Describe the neuropathology of Lewy body dementia?

A
  • Subcortical (& some cortical structures) are involved.
  • Lewy bodies ( inclusions containing protein a-synclunein) are found in the cortex.
  • neurofibrillary tangles may be present but lack amyloid core.
  • neuronal loss leads to lower Ach, but there is minimal cortical atrophy.
49
Q

Visual hallucinations, fluctuating cognition with variation in alertness and attention, as well as sleep disorders are characteristic of Dementia with lewy bodies.

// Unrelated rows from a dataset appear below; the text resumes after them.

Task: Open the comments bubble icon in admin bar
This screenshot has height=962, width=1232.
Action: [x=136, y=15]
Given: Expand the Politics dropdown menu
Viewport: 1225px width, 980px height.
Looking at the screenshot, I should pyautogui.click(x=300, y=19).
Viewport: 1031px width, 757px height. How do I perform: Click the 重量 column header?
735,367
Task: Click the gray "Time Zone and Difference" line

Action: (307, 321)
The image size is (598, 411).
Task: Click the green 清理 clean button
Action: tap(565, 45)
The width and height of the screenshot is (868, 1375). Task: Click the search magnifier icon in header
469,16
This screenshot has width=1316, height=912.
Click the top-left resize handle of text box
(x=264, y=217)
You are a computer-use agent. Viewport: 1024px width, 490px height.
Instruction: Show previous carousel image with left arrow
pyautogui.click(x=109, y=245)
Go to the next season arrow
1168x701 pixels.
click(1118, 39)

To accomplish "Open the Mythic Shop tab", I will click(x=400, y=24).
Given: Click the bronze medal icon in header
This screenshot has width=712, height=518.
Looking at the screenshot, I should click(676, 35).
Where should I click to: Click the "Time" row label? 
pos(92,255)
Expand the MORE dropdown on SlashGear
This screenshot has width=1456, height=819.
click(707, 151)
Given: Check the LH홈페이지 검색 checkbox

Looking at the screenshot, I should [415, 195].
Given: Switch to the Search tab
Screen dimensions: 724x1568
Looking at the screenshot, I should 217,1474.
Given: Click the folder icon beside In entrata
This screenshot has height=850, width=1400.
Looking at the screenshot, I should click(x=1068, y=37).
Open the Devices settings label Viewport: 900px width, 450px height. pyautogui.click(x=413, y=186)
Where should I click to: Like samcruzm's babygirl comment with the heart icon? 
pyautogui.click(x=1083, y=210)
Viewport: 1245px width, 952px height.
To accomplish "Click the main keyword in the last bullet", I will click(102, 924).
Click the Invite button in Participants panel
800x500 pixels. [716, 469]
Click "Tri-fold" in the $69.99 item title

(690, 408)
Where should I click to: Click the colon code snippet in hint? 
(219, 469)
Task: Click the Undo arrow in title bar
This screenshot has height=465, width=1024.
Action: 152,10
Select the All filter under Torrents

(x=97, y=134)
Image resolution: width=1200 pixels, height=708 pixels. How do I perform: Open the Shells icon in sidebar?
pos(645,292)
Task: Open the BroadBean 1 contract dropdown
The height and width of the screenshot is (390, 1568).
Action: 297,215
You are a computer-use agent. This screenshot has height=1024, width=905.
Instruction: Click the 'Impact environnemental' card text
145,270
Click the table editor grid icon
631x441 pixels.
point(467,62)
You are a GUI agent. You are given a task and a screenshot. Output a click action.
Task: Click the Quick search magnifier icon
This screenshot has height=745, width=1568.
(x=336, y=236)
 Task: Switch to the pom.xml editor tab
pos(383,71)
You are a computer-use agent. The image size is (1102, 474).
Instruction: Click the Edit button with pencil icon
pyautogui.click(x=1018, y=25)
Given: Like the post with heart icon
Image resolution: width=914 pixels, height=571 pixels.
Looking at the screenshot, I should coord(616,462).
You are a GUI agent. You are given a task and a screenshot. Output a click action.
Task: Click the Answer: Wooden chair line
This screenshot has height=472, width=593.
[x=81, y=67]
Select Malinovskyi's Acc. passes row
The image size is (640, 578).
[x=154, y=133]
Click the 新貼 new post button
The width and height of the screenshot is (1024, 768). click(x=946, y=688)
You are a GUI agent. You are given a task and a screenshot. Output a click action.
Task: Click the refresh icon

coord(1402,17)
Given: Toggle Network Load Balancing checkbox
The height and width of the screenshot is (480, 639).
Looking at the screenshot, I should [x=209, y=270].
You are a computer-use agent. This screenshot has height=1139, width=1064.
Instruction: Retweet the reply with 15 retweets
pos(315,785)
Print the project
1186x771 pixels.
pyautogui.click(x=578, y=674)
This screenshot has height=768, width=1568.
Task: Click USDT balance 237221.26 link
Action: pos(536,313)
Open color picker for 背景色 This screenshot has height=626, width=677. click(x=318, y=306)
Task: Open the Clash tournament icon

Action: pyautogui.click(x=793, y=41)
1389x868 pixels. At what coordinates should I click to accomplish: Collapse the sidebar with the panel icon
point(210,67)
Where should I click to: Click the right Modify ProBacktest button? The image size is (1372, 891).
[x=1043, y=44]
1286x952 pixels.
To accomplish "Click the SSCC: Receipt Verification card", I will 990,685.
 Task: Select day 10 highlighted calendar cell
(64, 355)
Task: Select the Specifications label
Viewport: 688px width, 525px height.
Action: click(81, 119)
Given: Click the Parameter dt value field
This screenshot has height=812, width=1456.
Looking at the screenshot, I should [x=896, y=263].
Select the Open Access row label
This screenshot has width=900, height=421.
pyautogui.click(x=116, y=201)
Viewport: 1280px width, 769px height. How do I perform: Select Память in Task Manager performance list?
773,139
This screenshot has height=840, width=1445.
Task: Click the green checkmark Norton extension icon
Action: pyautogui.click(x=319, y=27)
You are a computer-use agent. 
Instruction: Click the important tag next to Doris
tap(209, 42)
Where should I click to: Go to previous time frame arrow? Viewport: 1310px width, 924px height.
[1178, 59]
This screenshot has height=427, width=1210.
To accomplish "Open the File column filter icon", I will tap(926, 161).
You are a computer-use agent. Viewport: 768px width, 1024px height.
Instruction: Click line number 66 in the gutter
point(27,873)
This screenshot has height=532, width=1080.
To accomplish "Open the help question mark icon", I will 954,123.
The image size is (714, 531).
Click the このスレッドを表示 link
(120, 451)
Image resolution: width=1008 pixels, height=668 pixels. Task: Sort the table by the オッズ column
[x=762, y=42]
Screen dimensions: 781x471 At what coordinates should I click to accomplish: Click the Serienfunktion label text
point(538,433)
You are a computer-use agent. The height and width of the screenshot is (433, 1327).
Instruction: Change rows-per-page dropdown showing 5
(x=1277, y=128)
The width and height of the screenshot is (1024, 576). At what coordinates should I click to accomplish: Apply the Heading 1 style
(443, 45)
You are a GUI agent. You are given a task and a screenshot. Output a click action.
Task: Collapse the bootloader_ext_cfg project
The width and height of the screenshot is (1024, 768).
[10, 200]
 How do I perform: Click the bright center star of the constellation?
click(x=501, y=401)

What type of visual hallucinations are common in DBL?

A

Visual hallucinations take the form of people or animals or the sense of a presence.

50
Q

what are the differentiating features between Parkinson’s disease dementia and dementia with Lewy body?

A

1) DLB cognitive features dominate and parkinsonism may evolve later and is usually mild,
2) PDD cognitive problems are a late feature, at least 1 year and usually occur after the age of 75.

51
Q

what investigations should be done for dementia with Lewy Bodies?

A

1) Basic Dementia screen
- routine haematology (FBC, ferritin, Vitamin B12, folate)
- biochemistry ( U+Es, LFTs, renal, calcium, glucose)
- Thyroid function test
- Midstream specimen of urine (MSU)
- CXR / ECG where clinically indicated

2) CT/ MRI will show generalised atrophy with sparing of temporal lobes. (look to exclude other causes of dementia.)
3) SPECT / PET scan show decreased dopamine transporter uptake

52
Q

What are the degenerative, vascular, metabolic and endocrine causes of dementia?

A
Dementia causes:
Degeneratidve=
1) Alzheimer's
2) Lewy Bodies
3) Frontotemporal dementia
4) Huntingtons
5) Parkinson's
6) Prion diseases e.g. creutzfeldt-jacob

Vascular=

1) vascular dementia
2) cerebral vasculitis (rare)

Metabolic=

1) Uraemia
2) Liver failure

53
Q

What are the toxic, vitamin deficiency and traumatic causes of dementia?

A

Causes of Dementia :

Toxic=

1) Alcohol
2) Solvent abuse
3) heavy metals

Vitamin deficiency=
1) B12 and thiamine

Traumatic=
1) severe or repeated brain injury

54
Q

What are the intracranial lesions, infections and endocrine conditions that can lead to dementia?

A

Causes of dementia

Intracranial lesions:

1) Subdural haematoma
2) tumours
3) Hydrocephalus

Infections:

1) HIV
2) Neurosyphilis
3) Whipple’s disease
4) Tuberculosis

Endocrine:

1) Hypothyroidism
2) Hypoparathyroidism

55
Q

Formulate a management plan for a patient with lewy body dementia

A

1) Refer to a specialist
2) Talk to the main carer to maximise patient’s indepenence in activities of daily living.
3) Make sure carers understand diagnosis and prognosis.
4) social interventions include music therapy, art, dance etc (according to patient’s interests)

5) involve psych social workers / carer support early.
6) Patients with DLB must NOT DRIVE!
7) medication : Ache inhibitors e.g. rivastigmine at daily dose of 6mg and above.